* _Exercise brief_
Word for word, restate all the records; images are not part of the copy.

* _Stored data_
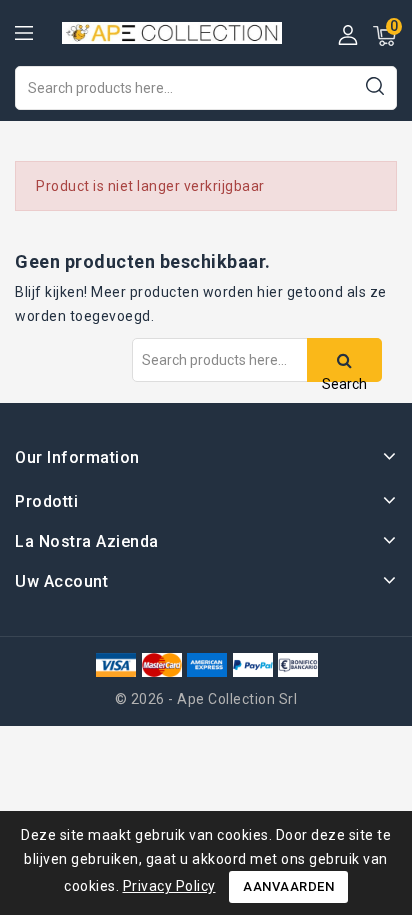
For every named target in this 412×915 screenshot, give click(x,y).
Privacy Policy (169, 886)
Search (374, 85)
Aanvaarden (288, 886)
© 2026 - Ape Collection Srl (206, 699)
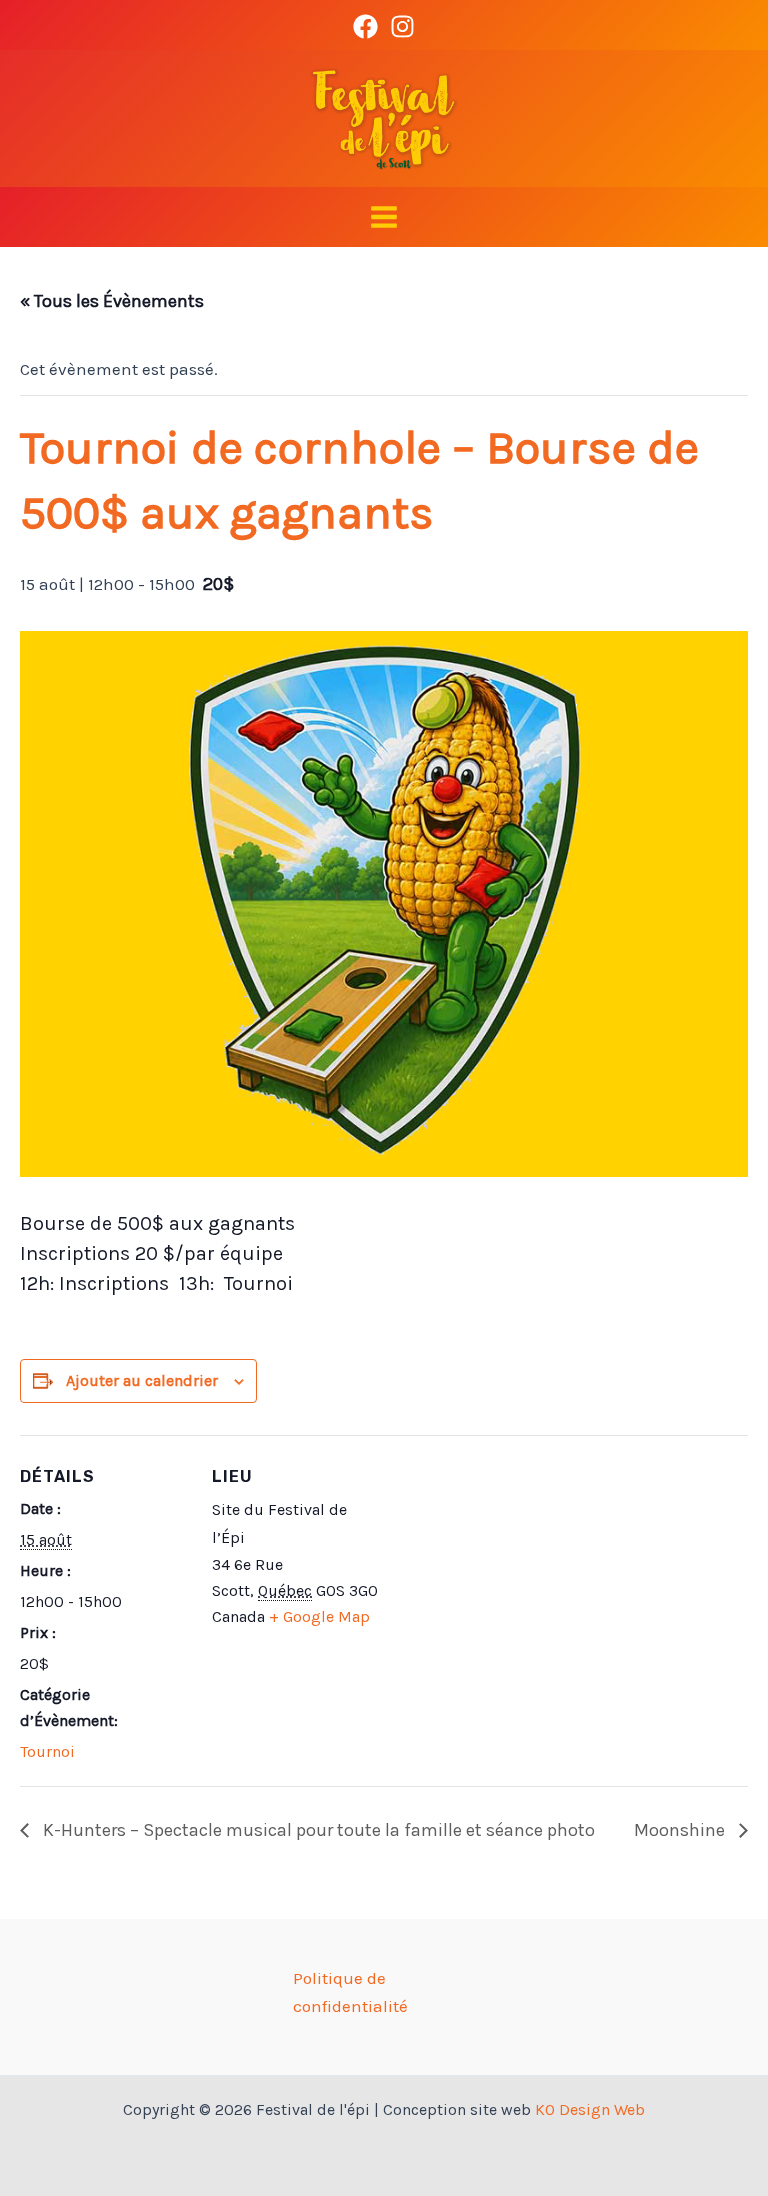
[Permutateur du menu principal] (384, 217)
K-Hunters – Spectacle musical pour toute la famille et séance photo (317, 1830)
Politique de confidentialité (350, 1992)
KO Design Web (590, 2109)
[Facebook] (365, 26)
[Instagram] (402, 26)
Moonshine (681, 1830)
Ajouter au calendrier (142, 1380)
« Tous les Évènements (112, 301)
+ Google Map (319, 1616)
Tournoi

* _Expected answer_
For every named target in this 412×915 screenshot, give click(x,y).
Privacy Policy (169, 886)
Search (374, 85)
Aanvaarden (288, 886)
© 2026 - Ape Collection Srl (206, 699)
[Permutateur du menu principal] (384, 217)
K-Hunters – Spectacle musical pour toute la famille et séance photo (317, 1830)
Politique de confidentialité (350, 1992)
KO Design Web (590, 2109)
[Facebook] (365, 26)
[Instagram] (402, 26)
Moonshine (681, 1830)
Ajouter au calendrier (142, 1380)
« Tous les Évènements (112, 301)
+ Google Map (319, 1616)
Tournoi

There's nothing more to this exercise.